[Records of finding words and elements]

··········

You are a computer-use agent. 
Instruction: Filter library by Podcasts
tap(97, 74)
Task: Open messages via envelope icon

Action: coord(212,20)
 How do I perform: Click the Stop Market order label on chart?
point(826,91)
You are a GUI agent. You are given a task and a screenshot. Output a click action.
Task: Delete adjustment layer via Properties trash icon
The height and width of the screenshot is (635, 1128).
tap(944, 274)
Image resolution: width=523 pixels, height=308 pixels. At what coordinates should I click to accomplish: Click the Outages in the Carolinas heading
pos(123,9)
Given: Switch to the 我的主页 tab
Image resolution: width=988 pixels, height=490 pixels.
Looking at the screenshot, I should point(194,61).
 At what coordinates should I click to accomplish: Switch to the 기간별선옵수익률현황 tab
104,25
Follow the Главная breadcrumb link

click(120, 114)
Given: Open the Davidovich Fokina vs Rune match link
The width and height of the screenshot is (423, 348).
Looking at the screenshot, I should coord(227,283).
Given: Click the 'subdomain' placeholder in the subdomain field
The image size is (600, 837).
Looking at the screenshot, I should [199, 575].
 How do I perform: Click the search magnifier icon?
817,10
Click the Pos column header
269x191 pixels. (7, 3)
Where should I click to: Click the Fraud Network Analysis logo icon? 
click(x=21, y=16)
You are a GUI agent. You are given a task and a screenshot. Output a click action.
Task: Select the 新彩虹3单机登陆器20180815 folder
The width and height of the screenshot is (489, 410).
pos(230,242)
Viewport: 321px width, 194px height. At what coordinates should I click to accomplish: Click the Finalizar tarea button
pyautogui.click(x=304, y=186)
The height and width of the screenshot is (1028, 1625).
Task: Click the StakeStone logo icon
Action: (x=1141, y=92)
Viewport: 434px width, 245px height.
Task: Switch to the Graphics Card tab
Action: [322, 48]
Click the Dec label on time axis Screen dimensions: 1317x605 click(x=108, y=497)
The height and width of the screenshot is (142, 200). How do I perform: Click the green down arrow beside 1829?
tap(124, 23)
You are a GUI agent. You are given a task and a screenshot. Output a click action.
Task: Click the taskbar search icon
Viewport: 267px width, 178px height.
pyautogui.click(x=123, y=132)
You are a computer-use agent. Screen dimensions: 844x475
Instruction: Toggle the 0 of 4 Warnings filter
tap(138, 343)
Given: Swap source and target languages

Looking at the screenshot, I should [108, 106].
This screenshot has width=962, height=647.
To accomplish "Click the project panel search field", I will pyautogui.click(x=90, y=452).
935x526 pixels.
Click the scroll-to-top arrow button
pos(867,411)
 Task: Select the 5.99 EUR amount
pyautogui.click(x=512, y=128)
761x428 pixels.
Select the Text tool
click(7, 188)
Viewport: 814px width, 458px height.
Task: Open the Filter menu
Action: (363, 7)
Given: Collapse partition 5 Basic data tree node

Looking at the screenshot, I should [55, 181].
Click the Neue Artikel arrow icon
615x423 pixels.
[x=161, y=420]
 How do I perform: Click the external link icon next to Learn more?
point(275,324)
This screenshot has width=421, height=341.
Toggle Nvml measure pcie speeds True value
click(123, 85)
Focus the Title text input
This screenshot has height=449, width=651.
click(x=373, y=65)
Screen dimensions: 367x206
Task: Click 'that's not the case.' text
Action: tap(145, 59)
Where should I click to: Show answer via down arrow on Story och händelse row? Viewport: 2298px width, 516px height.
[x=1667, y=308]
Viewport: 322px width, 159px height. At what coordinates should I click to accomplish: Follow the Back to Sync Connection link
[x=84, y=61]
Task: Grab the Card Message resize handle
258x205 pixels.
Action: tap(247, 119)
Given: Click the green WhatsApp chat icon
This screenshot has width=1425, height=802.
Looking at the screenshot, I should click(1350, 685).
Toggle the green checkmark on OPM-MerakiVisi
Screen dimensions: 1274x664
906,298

··········

■ Task statement: Copy every line of the records above word for word.

■ Response below:
You are a computer-use agent. 
Instruction: Filter library by Podcasts
tap(97, 74)
Task: Open messages via envelope icon

Action: coord(212,20)
 How do I perform: Click the Stop Market order label on chart?
point(826,91)
You are a GUI agent. You are given a task and a screenshot. Output a click action.
Task: Delete adjustment layer via Properties trash icon
The height and width of the screenshot is (635, 1128).
tap(944, 274)
Image resolution: width=523 pixels, height=308 pixels. At what coordinates should I click to accomplish: Click the Outages in the Carolinas heading
pos(123,9)
Given: Switch to the 我的主页 tab
Image resolution: width=988 pixels, height=490 pixels.
Looking at the screenshot, I should point(194,61).
 At what coordinates should I click to accomplish: Switch to the 기간별선옵수익률현황 tab
104,25
Follow the Главная breadcrumb link

click(120, 114)
Given: Open the Davidovich Fokina vs Rune match link
The width and height of the screenshot is (423, 348).
Looking at the screenshot, I should coord(227,283).
Given: Click the 'subdomain' placeholder in the subdomain field
The image size is (600, 837).
Looking at the screenshot, I should [199, 575].
 How do I perform: Click the search magnifier icon?
817,10
Click the Pos column header
269x191 pixels. (7, 3)
Where should I click to: Click the Fraud Network Analysis logo icon? 
click(x=21, y=16)
You are a GUI agent. You are given a task and a screenshot. Output a click action.
Task: Select the 新彩虹3单机登陆器20180815 folder
The width and height of the screenshot is (489, 410).
pos(230,242)
Viewport: 321px width, 194px height. At what coordinates should I click to accomplish: Click the Finalizar tarea button
pyautogui.click(x=304, y=186)
The height and width of the screenshot is (1028, 1625).
Task: Click the StakeStone logo icon
Action: (x=1141, y=92)
Viewport: 434px width, 245px height.
Task: Switch to the Graphics Card tab
Action: [322, 48]
Click the Dec label on time axis Screen dimensions: 1317x605 click(x=108, y=497)
The height and width of the screenshot is (142, 200). How do I perform: Click the green down arrow beside 1829?
tap(124, 23)
You are a GUI agent. You are given a task and a screenshot. Output a click action.
Task: Click the taskbar search icon
Viewport: 267px width, 178px height.
pyautogui.click(x=123, y=132)
You are a computer-use agent. Screen dimensions: 844x475
Instruction: Toggle the 0 of 4 Warnings filter
tap(138, 343)
Given: Swap source and target languages

Looking at the screenshot, I should [108, 106].
This screenshot has width=962, height=647.
To accomplish "Click the project panel search field", I will pyautogui.click(x=90, y=452).
935x526 pixels.
Click the scroll-to-top arrow button
pos(867,411)
 Task: Select the 5.99 EUR amount
pyautogui.click(x=512, y=128)
761x428 pixels.
Select the Text tool
click(7, 188)
Viewport: 814px width, 458px height.
Task: Open the Filter menu
Action: (363, 7)
Given: Collapse partition 5 Basic data tree node

Looking at the screenshot, I should [55, 181].
Click the Neue Artikel arrow icon
615x423 pixels.
[x=161, y=420]
 How do I perform: Click the external link icon next to Learn more?
point(275,324)
This screenshot has width=421, height=341.
Toggle Nvml measure pcie speeds True value
click(123, 85)
Focus the Title text input
This screenshot has height=449, width=651.
click(x=373, y=65)
Screen dimensions: 367x206
Task: Click 'that's not the case.' text
Action: tap(145, 59)
Where should I click to: Show answer via down arrow on Story och händelse row? Viewport: 2298px width, 516px height.
[x=1667, y=308]
Viewport: 322px width, 159px height. At what coordinates should I click to accomplish: Follow the Back to Sync Connection link
[x=84, y=61]
Task: Grab the Card Message resize handle
258x205 pixels.
Action: tap(247, 119)
Given: Click the green WhatsApp chat icon
This screenshot has width=1425, height=802.
Looking at the screenshot, I should click(1350, 685).
Toggle the green checkmark on OPM-MerakiVisi
Screen dimensions: 1274x664
906,298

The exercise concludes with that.